Tragedia in montagna, ritrovato morto l'escursionista di 63 anni disperso da più di 24 ore
Il 63enne non si era presentato al punto di incontro e l'amica ha lanciato l'allarme. Le vaste operazioni di ricerca si sono concluse tragicamente, il 63enne è stato trovato morto

BARCIS (Pordenone). Epilogo drammatico per le ricerche dell'escursionista 63enne tedesco. E' stato trovato senza vita.
A lanciare l'allarme era stata la compagna di escursione nella giornata di ieri, lunedì 25 maggio, nell'area di Barcis, in provincia di Pordenone (Qui articolo).
I due escursionisti avevano trascorso la notte tra sabato 23 e domenica 24 al bivacco Val di Zea. Poi nella mattina di domenica si sono separati con la donna che è rientrata a valle perché non si sentiva di proseguire la gita mentre il 63enne aveva deciso di proseguire e si erano dati appuntamento in zona Prescudin per poi rientrare insieme in Germania.
Da quel momento, però, si sono perse le tracce del 63enne e l'escursionista ha lanciato l'allarme, preoccupata per il mancato ritrovo al punto di incontro.
Immediatamente sono entrati in azione i tecnici della stazione di Maniago del soccorso alpino e l'elisoccorso regionale, attrezzato in "fase" notturna, per avviare le ricerche.
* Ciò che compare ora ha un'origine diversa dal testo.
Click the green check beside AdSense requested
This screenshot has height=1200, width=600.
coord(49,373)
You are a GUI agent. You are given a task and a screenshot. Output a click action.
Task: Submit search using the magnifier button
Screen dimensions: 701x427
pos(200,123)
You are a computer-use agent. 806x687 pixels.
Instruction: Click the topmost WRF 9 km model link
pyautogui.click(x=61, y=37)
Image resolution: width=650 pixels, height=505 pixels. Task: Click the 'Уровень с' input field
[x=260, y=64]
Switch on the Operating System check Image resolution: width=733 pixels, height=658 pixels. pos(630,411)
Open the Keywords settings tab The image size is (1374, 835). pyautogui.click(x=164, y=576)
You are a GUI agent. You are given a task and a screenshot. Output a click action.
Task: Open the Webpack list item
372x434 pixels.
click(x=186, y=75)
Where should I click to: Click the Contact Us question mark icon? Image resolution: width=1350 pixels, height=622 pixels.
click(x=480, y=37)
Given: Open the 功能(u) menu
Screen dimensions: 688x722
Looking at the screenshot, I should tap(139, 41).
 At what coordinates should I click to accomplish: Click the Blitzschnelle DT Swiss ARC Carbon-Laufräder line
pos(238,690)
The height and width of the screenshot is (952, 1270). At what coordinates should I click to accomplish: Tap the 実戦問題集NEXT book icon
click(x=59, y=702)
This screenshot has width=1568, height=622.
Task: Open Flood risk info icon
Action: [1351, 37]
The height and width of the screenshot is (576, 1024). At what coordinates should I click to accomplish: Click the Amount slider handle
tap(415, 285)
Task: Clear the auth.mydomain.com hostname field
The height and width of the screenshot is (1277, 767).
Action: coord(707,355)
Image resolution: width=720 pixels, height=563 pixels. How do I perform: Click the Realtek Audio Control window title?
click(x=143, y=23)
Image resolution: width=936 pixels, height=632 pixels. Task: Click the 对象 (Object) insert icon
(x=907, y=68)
Sono stati compiuti alcuni sorvoli della zona e due soccorritori, saliti a piedi da Pian dei Tass, hanno ispezionato anche il Bivacco Bitter.
Il volo è stato interrotto a mezzanotte e le operazioni sono riprese oggi, martedì 26 maggio, con l'elicottero della Protezione Civile.
Le squadre del soccorso alpino e dei vigili del fuoco sono state largamente impiegate sui diversi versanti montani della zona per svariate ore, fino al drammatica scoperta.
Il corpo è stato trovato lungo un pendio. Restano ancora da chiarire le dinamiche esatte della tragedia.